先に断っておくが、この世界最軽量クラスのバイクに正式名称はない。このバイクを構成するパーツは、すべてこのためにデザインされたカスタムメイドのものばかりだ。
先に断っておくが、この世界最軽量クラスのバイクに正式名称はない。このバイクを構成するパーツは、すべてこのためにデザインされたカスタムメイドのものばかりだ。
2008年にギュンター・マイがこのカスタムバイクを完成させた当時、その総重量は3kgをわずかに超えるものだった。その後、ギュンターは全てのパーツを精査して総重量を2.8kgまで減らすことに成功したが、2010年にそのパーツの大半は、彼と同じく軽量化の神話に心を奪われた世界中のマニアたちに向けて売却された。
このカスタムメイドのパーツの大部分をフレームも含めて買い取ったのが前述のFairwheel Bikesで働くスタッフのひとりだった。Fairwheel Bikesは軽量カスタムバイクをはじめとするワンオフ・プロジェクトの数々を手がけて一部のバイクマニアたちから高い評価を受けているショップだ。
尚、ギュンターのカスタムバイクを入手する以前にも、FairwheelはM2Racer Lightと名付けたバイクを自社で開発し、当時の世界最軽量バイクを生み出していた。
ギュンターが制作したSpin社製フレームを含めた大半のオリジナルパーツを世界中からかき集めたFairwheelは、それから約1年近くをかけてそこに自社で新規製作したパーツを組み合わせ、総重量を2.7kgまで削減することに成功した。また、Fairwheelはこのミニマリスト的な黒のデカールで仕上げたこのバイクをヒルクライム用レーサーとして仕上げることも狙っていた。
Fairwheel Bikesのジェイソン・ウォズニックは「もちろん、私たちはギュンターが手がけた原型も目にしていましたので、そこに私たち自身のアイディアを盛り込んで更なる軽量化を目論みました。ギュンターが達成した総重量2.72kgという軽さは驚くべきものでしたが、同時にまだ重量を削れる余地があり、2.7kgジャスト、つまり6ポンドを切る重量を目指せるはずだと感じていました」と振り返る。
フレーム&フォーク
このバイクのフレームはドイツのSpin社が手がけたもので、フレームビルダーのマーク・シーベルトによって製作された。驚くべきことに、その重量はわずか643.9g。これはギュンターのオリジナル・バイクに採用されていたものと同一のものだ。

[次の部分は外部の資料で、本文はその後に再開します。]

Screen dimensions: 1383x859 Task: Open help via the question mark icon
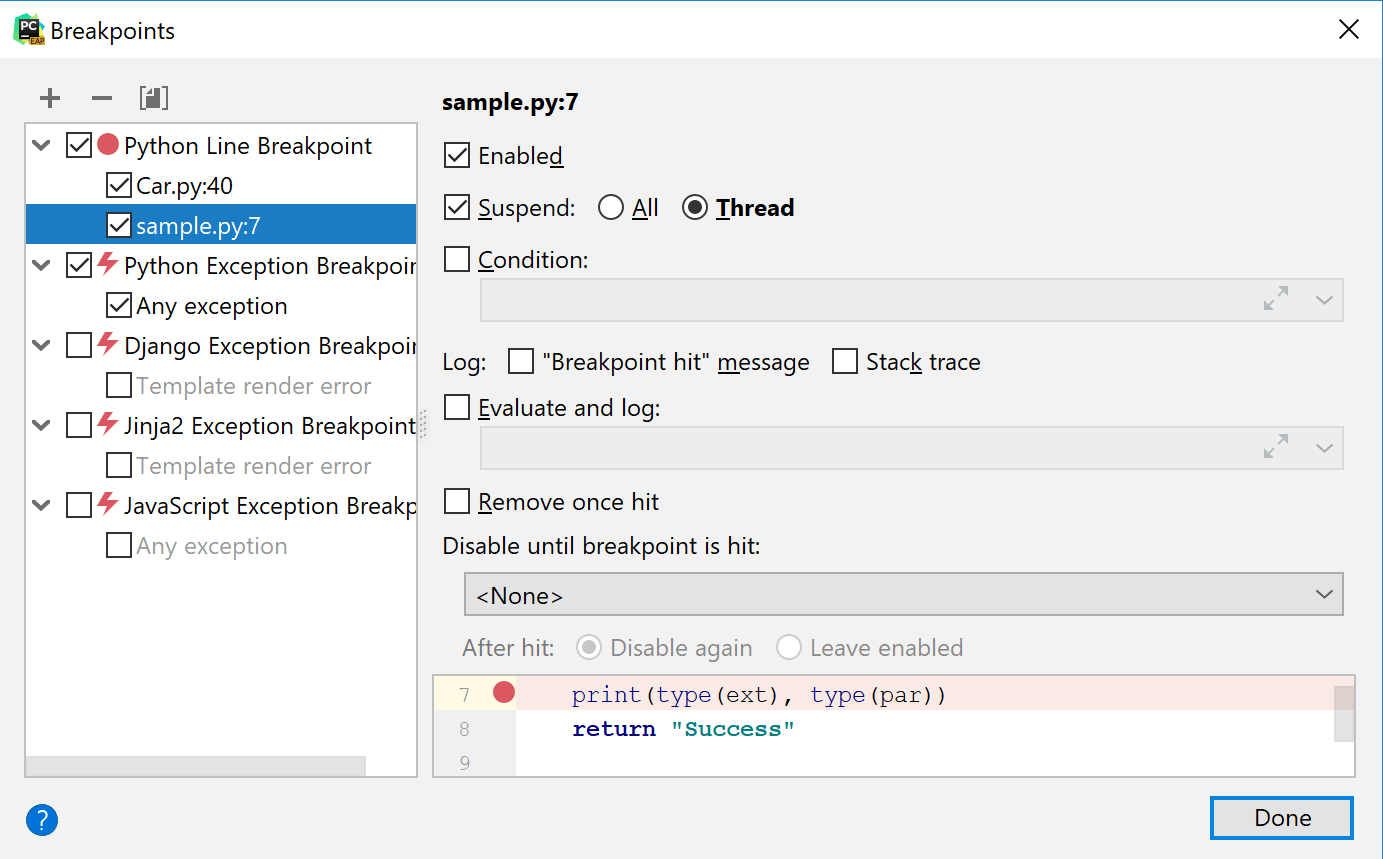click(42, 820)
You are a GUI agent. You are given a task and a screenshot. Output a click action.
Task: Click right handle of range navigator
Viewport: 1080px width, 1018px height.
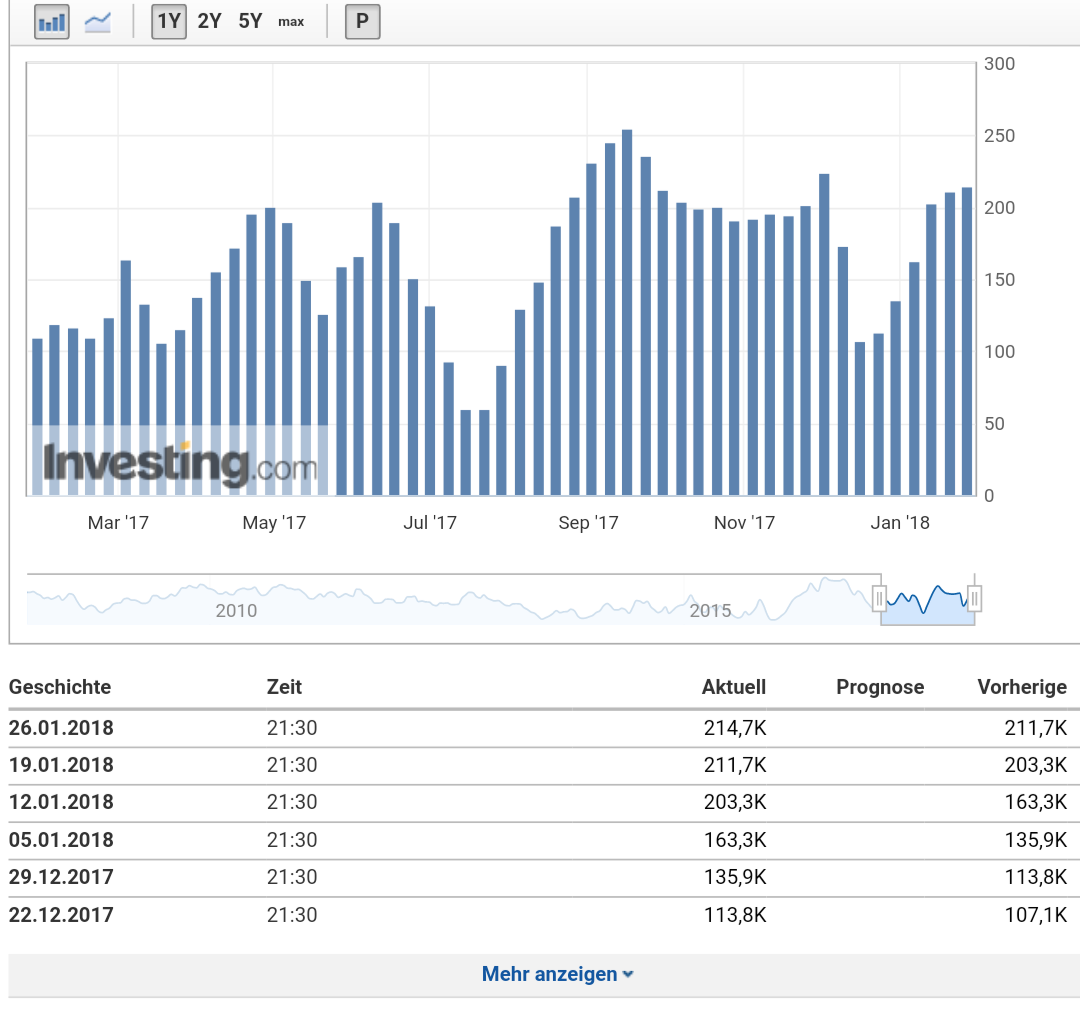[x=975, y=599]
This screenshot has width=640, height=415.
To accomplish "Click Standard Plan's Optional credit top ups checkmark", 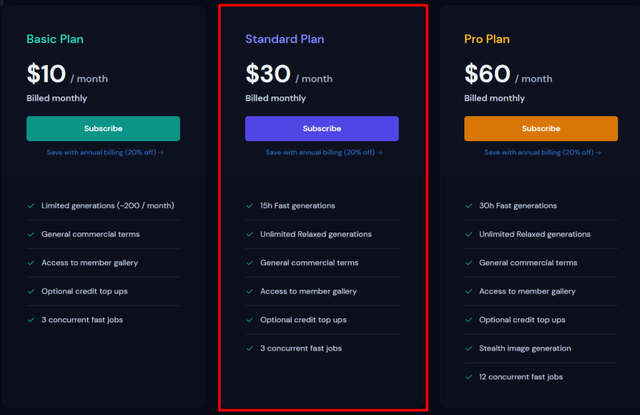I will 250,320.
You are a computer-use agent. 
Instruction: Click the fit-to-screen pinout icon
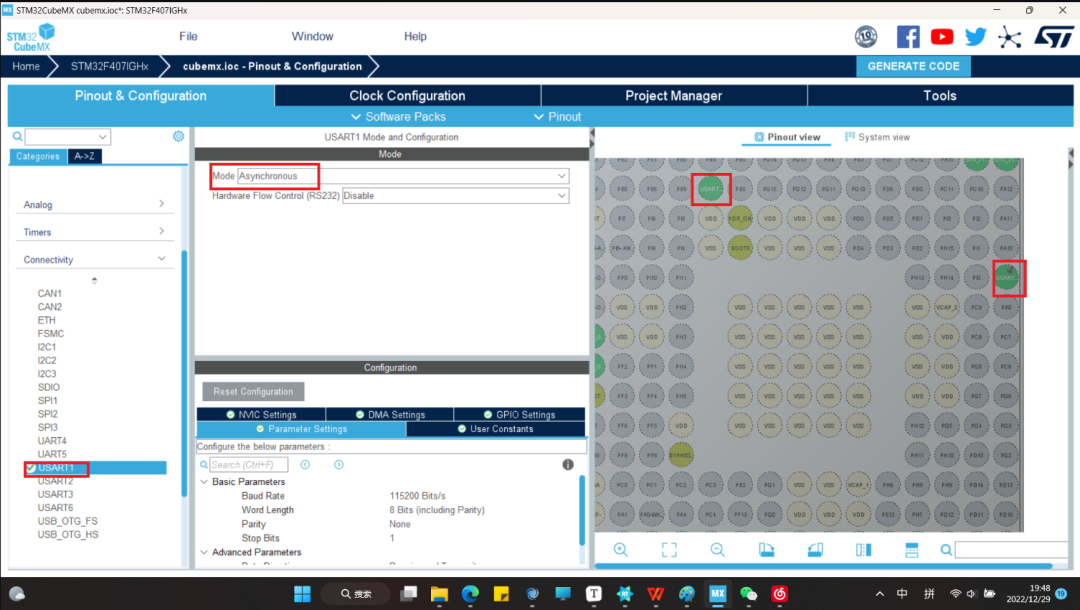(x=669, y=550)
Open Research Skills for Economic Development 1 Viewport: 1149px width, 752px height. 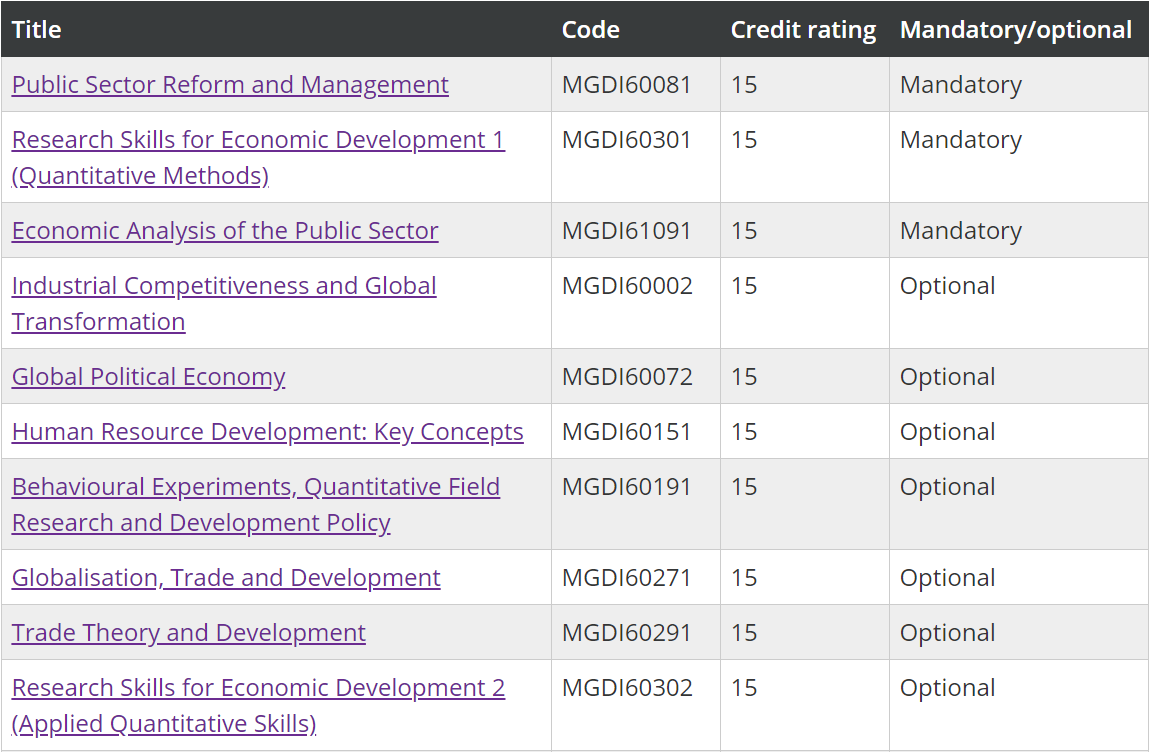click(x=258, y=140)
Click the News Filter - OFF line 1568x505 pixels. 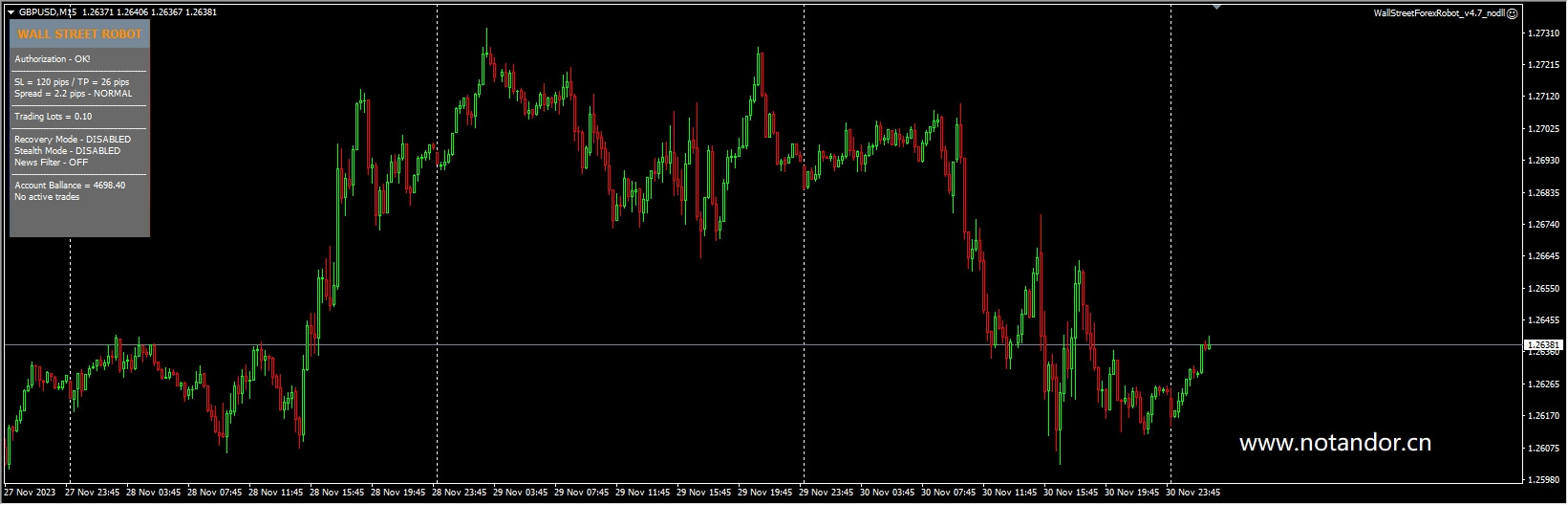pos(51,163)
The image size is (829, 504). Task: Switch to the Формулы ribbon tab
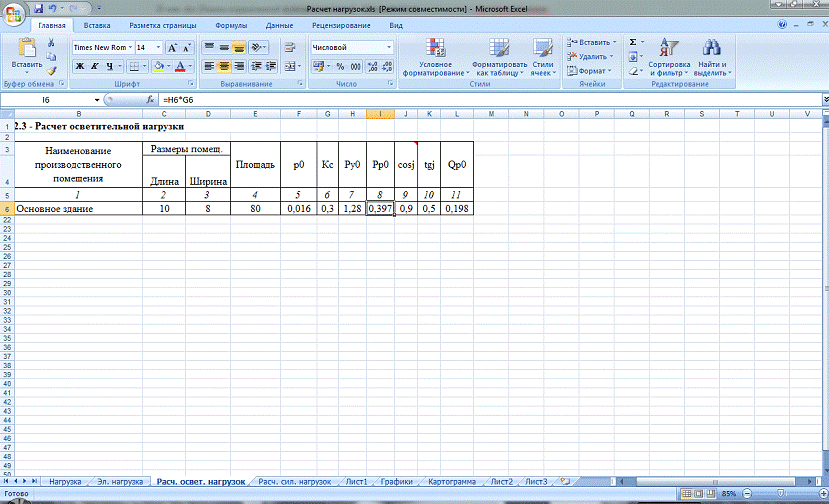coord(231,24)
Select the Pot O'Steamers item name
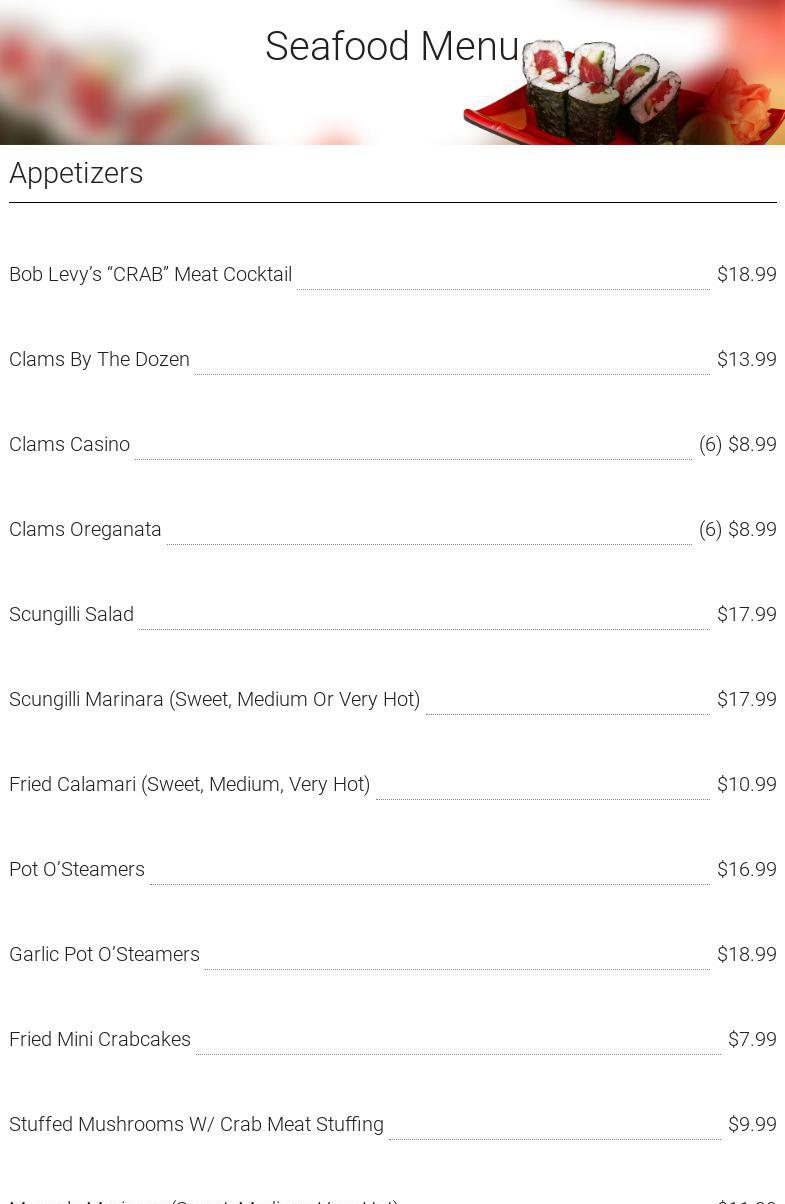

フレーム同様にカーボンファイバー製となっているフォークもまたワンオフのカスタムメイドで、これはドイツのTHM社が製作した。その重量は185.9gとなっている。
コックピット
ハンドルバー、ステム、ブレーキレバー、ブレーキハウジング、そしてバーテープを全て合計した重量はわずか264.6g。カーボンファイバー製のハンドルバーはSchmolke社のカスタムメイドで、これにNoRa社製のステムが組み合わされている。興味深いことに、ブレーキレバーはCampagnolo社製のErgoシフターを流用した改造品で、ヘッドセットには、ギュンターのオリジナルと同一のチタニウムベアリングが使用されている。
シートポストもまたSchmolke社製のカスタムで、Tune社製のSpeedneedleサドルが組み合わされている。ギアシフターは昔ながらのダウンチューブタイプだが、BTP社が手がけたカーボンファイバー製だ。全体を通して流麗で質実剛健なルックスとなっていることもこのバイクの特徴と言えるだろう。
ホイール
ギュンターが手がけたオリジナルからFairwheelが最も大きな重量削減を果たした部分がこのホイールだ。ギュンターによるオリジナルには重さ709.6gのLew社製ホイールが装着されていたが、ジェイソンとチームは自社でカスタムホイールを内製し、そこにAx Lightness社製のプロトタイプリム、Dash社製のプロトタイプハブ、Pillar社製のチタニウムスポークを組み合わせた。仕上げにTufo社製のカスタムタイヤを装着することで、ホイールセット全体で583gという軽量さを実現した。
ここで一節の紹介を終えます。